Since 2016, President Faustin-Archange Touadéra has championed digital currencies as tools for development. In 2022, CAR became the first African nation—and only the second country globally—to adopt bitcoin as legal tender. The president claims cryptocurrency can generate non-traditional revenue for infrastructure and public projects, especially amid restrictions from global financial institutions.
However, the GI-TOC report challenges this vision. It argues that CAR’s crypto ventures benefit a narrow group of insiders while creating serious risks. Specifically, the lack of oversight could allow transnational criminal organizations to launder money through state-backed tokens.
A senior CAR government official, speaking anonymously, dismissed the report as politically motivated. They insisted the initiatives aim to bypass exclusionary banking systems and offer financial sovereignty. Nevertheless, evidence of public benefit remains scarce.

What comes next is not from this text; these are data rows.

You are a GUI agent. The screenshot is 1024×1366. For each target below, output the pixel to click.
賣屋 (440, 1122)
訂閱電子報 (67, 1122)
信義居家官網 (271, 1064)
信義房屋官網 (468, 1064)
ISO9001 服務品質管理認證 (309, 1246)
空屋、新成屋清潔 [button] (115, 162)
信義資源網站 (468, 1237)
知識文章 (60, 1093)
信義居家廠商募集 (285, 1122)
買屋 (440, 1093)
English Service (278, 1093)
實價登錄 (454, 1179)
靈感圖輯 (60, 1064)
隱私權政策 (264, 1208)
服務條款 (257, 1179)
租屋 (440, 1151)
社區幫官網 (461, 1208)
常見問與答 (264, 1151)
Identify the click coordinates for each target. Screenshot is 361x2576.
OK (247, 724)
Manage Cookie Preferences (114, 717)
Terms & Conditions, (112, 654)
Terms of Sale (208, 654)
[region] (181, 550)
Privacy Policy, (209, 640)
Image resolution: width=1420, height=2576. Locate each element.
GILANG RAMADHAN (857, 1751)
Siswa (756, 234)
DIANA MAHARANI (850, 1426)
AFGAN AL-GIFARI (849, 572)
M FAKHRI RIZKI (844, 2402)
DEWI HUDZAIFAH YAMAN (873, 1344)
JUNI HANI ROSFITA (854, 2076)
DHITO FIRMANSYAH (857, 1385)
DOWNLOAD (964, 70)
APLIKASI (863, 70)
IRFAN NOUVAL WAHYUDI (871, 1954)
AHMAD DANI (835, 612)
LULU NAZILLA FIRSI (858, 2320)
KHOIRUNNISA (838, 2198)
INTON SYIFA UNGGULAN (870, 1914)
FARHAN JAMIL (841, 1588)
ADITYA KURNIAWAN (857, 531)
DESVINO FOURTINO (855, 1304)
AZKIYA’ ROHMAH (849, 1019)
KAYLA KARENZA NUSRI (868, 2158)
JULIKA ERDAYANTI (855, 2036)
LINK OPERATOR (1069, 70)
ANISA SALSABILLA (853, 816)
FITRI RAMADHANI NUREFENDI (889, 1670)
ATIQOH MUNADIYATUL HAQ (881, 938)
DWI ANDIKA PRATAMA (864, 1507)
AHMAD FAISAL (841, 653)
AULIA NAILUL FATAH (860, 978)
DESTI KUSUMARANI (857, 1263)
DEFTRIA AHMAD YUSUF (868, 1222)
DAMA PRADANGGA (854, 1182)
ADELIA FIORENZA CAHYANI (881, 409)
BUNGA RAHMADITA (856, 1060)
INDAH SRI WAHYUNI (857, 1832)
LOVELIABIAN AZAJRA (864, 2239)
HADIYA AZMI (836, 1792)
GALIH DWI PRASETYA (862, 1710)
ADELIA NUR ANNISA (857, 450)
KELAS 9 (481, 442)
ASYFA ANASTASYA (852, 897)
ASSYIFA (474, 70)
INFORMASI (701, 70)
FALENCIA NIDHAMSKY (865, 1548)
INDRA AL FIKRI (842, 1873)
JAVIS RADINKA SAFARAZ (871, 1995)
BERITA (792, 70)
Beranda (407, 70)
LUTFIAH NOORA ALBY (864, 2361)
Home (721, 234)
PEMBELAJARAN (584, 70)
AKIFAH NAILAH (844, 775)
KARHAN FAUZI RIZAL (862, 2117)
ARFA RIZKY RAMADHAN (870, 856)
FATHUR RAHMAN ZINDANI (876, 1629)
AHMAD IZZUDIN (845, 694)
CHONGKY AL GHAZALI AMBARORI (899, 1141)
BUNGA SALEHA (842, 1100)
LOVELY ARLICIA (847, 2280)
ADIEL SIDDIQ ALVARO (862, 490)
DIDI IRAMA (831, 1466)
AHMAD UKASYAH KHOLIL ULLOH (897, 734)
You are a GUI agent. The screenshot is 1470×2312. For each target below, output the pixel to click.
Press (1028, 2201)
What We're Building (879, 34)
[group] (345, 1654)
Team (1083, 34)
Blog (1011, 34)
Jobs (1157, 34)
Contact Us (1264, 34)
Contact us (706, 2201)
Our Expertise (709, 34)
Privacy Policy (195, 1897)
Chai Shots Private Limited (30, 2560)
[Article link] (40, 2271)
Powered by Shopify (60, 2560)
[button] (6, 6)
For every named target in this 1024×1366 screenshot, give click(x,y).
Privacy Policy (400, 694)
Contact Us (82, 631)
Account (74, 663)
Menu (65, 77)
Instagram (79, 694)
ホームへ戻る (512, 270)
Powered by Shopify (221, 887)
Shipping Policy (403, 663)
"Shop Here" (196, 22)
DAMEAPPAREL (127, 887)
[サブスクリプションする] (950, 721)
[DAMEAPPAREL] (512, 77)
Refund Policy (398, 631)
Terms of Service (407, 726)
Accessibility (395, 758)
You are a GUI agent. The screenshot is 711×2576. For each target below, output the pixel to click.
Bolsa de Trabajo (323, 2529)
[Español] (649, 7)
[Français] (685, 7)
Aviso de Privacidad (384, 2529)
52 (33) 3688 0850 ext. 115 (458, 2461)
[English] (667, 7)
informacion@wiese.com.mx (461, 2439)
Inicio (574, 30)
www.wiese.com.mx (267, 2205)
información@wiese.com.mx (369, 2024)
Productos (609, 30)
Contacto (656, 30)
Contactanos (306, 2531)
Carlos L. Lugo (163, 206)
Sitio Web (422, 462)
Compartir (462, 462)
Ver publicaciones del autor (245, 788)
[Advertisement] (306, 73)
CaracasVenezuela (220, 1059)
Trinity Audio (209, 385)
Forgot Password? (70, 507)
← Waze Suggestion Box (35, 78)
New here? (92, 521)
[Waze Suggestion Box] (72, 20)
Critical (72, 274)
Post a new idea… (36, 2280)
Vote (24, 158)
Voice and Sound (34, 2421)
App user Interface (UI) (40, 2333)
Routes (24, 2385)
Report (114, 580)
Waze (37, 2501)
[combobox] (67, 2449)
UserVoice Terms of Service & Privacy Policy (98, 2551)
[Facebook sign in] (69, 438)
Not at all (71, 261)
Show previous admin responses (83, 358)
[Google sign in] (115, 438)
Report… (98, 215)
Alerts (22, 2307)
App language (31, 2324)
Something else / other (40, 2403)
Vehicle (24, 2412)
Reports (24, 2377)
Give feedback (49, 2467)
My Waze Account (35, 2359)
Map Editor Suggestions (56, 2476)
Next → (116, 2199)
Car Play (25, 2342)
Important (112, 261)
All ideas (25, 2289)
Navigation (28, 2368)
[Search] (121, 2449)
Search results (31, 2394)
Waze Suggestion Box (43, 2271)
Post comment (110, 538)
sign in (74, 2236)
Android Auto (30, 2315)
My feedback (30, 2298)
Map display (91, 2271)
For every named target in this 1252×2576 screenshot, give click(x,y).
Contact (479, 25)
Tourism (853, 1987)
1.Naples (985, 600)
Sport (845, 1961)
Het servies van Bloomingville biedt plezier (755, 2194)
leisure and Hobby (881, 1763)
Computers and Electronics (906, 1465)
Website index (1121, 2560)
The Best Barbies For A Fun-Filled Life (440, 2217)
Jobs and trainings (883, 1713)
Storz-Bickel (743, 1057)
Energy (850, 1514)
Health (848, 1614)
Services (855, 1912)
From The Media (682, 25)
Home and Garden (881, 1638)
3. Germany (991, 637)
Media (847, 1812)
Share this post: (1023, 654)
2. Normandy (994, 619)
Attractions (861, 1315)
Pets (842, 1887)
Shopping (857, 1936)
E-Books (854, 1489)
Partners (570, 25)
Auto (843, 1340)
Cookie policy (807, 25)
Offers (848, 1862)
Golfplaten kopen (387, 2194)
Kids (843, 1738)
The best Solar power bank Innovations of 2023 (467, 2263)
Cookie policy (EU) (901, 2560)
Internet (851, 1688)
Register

The report focuses on two key projects. First, the Sango Coin initiative promised to turn Bangui into a “futuristic city” by offering citizenship, e-residency, and land to crypto investors. Yet the Constitutional Court blocked key incentives in August 2022. The project sold only 10% of its 210 million tokens—raising less than €2 million. In April, its team announced a “new direction,” leaving investors uncertain about the fate of their funds.
Second, the $CAR meme coin launched in February 2025 to boost CAR’s global image and fund development. Within hours, authorities suspended its website domain. Although $CAR tokens have purchased tokenized land parcels, no proof exists that proceeds reached the national budget.
More concerning, GI-TOC warns that CAR plans to extend these schemes to mineral concessions—potentially auctioning rights to diamonds, gold, and oil via cryptocurrency. Without identity verification or anti-money laundering safeguards, such a move could hand critical natural resources to illicit actors.
Therefore, while CAR frames its crypto push as innovation, critics see it as a high-risk gamble. Without robust regulation, these initiatives may not bring prosperity—but instead deepen vulnerability to financial crime.